Bushmaster Firearms International
|Parent||Cerberus Capital Management|
Bushmaster Firearms International, LLC, was an American firearm manufacturer and distributor. The company's product line revolved around semi-automatic pistol and rifle variants of the M4/AR-15 design. The company is currently defunct; it merged with Cerberus Capital Management on July 1, 2011.
Bushmaster was the successor of Gwinn Firearms, founded by Mack Gwinn, Jr upon his return from the Vietnam War. Bushmaster Firearms was initially located in Bangor, Maine. It went bankrupt, was purchased by Richard Dyke in 1976, and moved to Windham, Maine. According to a Maine newspaper, Dyke later sold Bushmaster to Cerberus, while Krause Publications reports that Quality Products Company first acquired it in 1990.
In 2002, Bushmaster and a Bushmaster dealer were the subjects of a civil lawsuit brought by two survivors and six families of victims of the October 2002 D.C. sniper attacks, which resulted in the deaths of ten and injuries to three people.
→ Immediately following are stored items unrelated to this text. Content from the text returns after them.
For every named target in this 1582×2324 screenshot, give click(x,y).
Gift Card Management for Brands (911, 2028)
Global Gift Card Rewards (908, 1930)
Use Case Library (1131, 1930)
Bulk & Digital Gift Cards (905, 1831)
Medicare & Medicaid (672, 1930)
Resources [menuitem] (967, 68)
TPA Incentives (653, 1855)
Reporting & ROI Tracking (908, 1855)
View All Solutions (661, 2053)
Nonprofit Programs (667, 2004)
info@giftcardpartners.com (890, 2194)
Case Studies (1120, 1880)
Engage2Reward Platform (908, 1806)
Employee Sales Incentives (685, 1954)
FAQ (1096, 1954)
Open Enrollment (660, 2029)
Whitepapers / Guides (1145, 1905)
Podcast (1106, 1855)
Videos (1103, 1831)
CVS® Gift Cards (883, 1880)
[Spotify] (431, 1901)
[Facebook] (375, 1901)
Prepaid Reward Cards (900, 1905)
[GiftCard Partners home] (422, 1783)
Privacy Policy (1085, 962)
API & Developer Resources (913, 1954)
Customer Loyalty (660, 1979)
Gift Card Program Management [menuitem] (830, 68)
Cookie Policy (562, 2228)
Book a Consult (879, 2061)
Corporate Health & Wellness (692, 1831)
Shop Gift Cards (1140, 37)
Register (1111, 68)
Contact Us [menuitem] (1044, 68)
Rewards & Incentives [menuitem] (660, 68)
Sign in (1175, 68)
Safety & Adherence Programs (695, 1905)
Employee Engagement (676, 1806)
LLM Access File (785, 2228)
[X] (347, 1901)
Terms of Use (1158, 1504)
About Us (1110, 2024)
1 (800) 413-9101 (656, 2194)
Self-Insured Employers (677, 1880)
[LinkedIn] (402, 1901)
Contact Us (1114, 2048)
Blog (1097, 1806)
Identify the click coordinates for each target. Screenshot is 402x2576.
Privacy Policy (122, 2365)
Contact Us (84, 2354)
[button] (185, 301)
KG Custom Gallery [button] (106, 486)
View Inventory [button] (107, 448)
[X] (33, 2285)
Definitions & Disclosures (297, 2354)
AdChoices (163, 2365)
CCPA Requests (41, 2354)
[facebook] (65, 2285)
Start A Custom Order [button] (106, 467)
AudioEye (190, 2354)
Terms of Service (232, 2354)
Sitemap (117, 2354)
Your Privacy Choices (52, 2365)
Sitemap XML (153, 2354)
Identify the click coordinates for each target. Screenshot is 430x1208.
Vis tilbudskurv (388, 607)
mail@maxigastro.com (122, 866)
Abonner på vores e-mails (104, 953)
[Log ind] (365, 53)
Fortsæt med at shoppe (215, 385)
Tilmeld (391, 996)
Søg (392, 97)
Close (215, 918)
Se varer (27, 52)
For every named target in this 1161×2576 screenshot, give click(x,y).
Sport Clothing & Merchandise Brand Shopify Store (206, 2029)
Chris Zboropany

On September 8, 2004, Bushmaster agreed to pay $550,000 of a $2.5 million settlement in the lawsuit and Bull's Eye Shooter Supply of Tacoma, Washington, the Bushmaster dealer from whom one of the perpetrators said he had shoplifted the rifle, paid $2 million. The company cited mounting legal fees and compassion for the victims and their families as the reason for settling.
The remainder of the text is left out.